Tan maintains the pace and allure of the story as Violet endures harrowing years of abuse and uncertainty, eventually reconnecting not only with her mother but with the powerful businessman who took her virginity when she was a teenage courtesan.
“Her thing was staying alive,” Tan says. “She thought of [her daughter] Flora all the time. It occurs to her what she has to do is find her mother and forgive her. Today, we can expend money, resources, call the FBI, whatever it takes, to find our kid. In that time, they didn’t have that ability. We impose our American sensibility on the situation.”
Tan may have drawn on her family’s history for many elements of the story, but her own marriage is a far cry from Violet’s tumultuous love life. She has been married to her husband, Lou, since 1974.
“We like to joke that it’s separate closets and separate bathrooms,” she says about the secret to their longevity. “We both share similar politics and respect for people. We have similar generosity. We allow a lot of individuality, but also we share a lot of things.”
At the time of our conversation, Lou was on a bike tour of French wineries, a trip that Tan chose to skip—“I don’t want to get drunk in the afternoon on vacation”—but he will return in time for her upcoming 25-city book tour.

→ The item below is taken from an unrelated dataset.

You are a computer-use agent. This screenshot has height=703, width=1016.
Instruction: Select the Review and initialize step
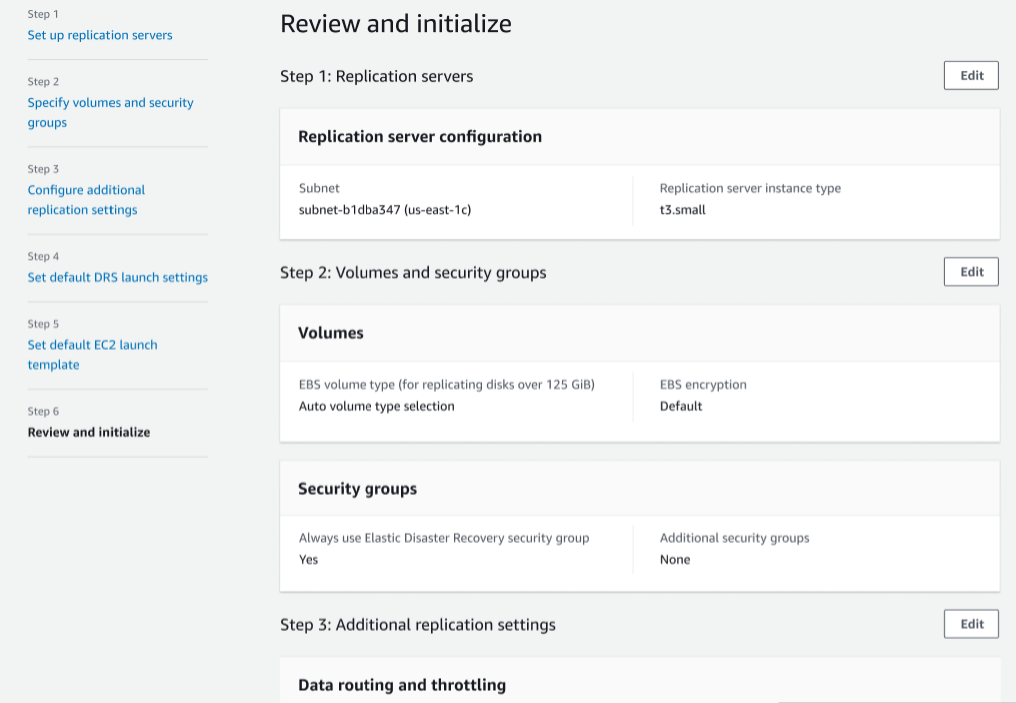pos(89,432)
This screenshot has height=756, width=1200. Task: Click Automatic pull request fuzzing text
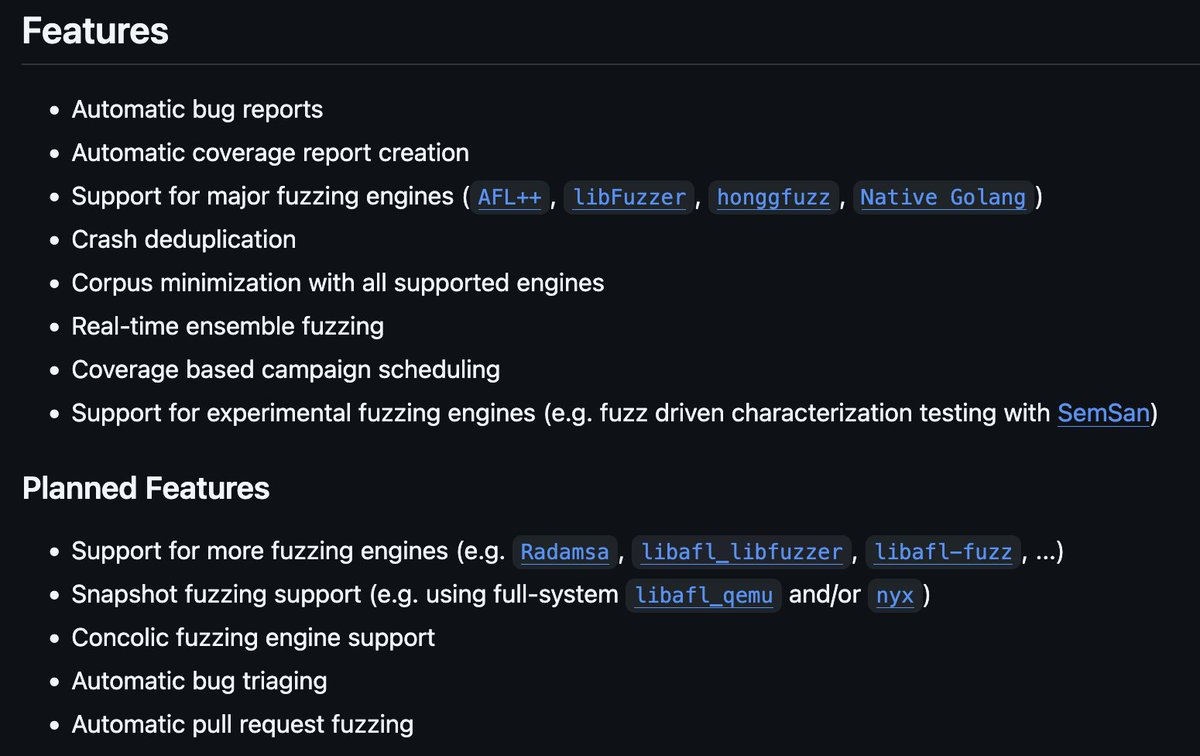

“It’s very hard for me to travel alone these days,” says Tan, 61, who has experienced occasional seizures since being diagnosed with Lyme disease in 2003. “They’re not serious but they leave me very confused. It’s better if I have someone with me. He’s really good and supportive. He fed me three times a day when I was on deadline with this book.”
With that, Tan bids farewell and gets back to working on her closet.
“The exciting life of an author,” she says wryly.